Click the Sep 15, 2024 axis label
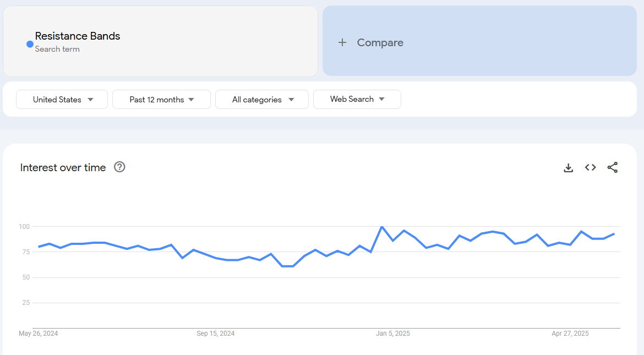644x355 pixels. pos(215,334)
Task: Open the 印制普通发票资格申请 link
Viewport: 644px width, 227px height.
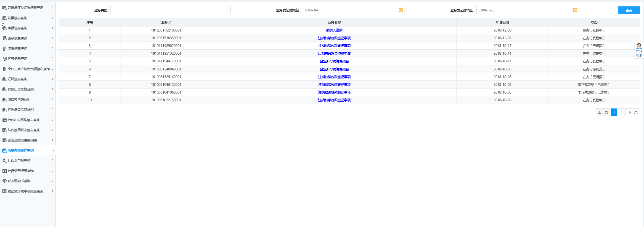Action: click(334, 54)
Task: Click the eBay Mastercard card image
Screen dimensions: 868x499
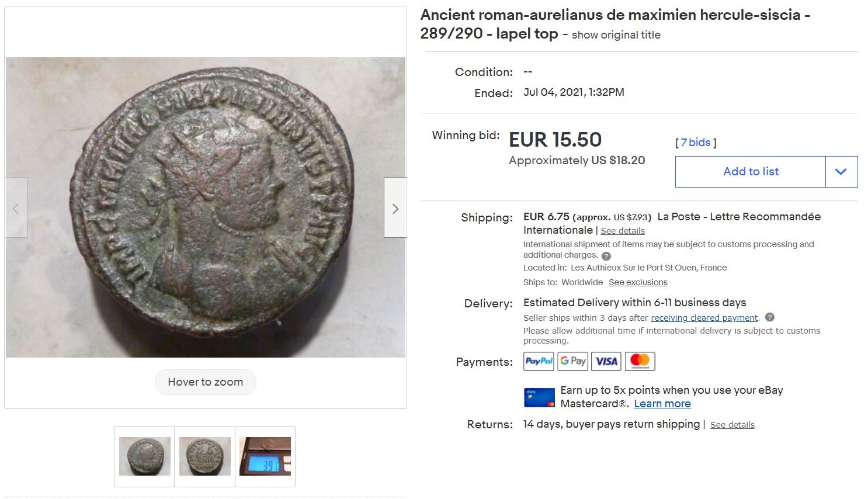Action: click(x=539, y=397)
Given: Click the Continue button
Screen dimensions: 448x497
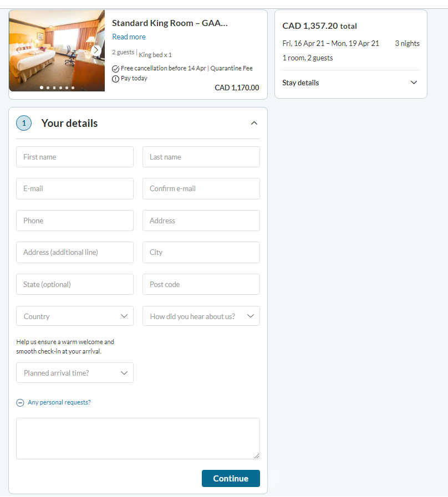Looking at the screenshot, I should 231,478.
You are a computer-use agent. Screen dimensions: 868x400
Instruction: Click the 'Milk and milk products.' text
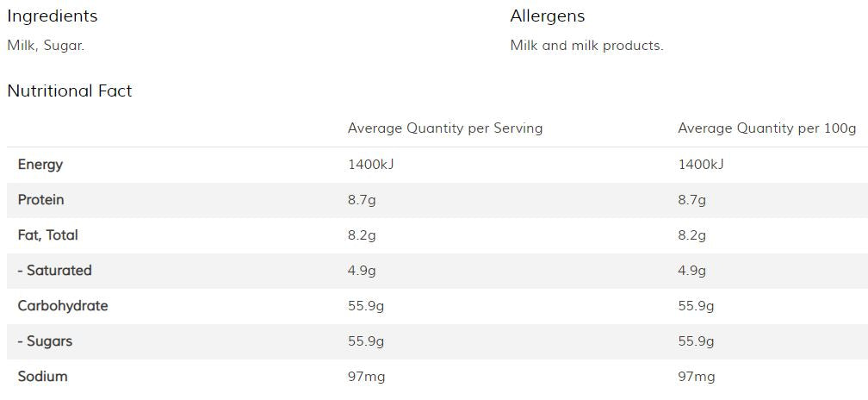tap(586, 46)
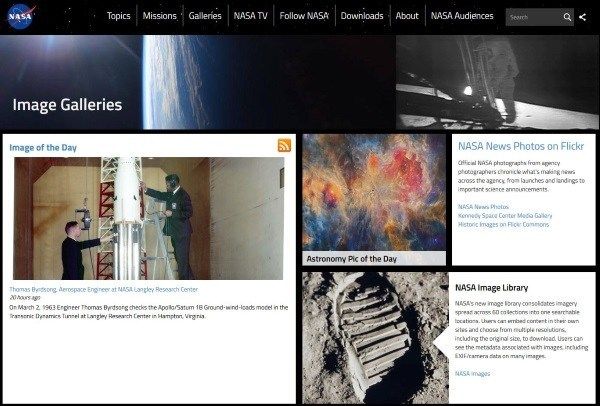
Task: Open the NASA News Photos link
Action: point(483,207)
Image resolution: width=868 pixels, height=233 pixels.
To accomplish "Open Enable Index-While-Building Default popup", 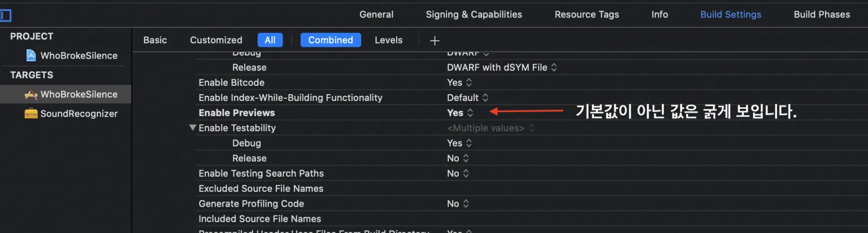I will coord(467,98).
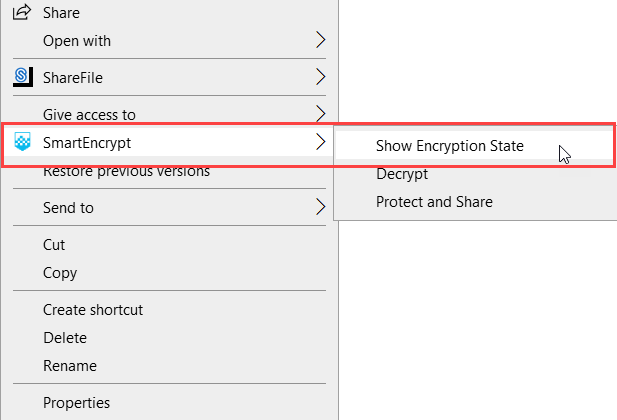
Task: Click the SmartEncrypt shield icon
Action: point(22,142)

★ ★ ★ ★ ★ ★ ★

**Task directions**
What you write out is the stretch of entries from the line containing "Screen dimensions: 868x499" to the line containing "You are a computer-use", word for word, with both end lines and no pictures.

**Written response**
Screen dimensions: 868x499
Action: click(x=539, y=397)
Given: Click the Continue button
Screen dimensions: 448x497
Looking at the screenshot, I should 231,478.
You are a computer-use agent. Screen dimensions: 868x400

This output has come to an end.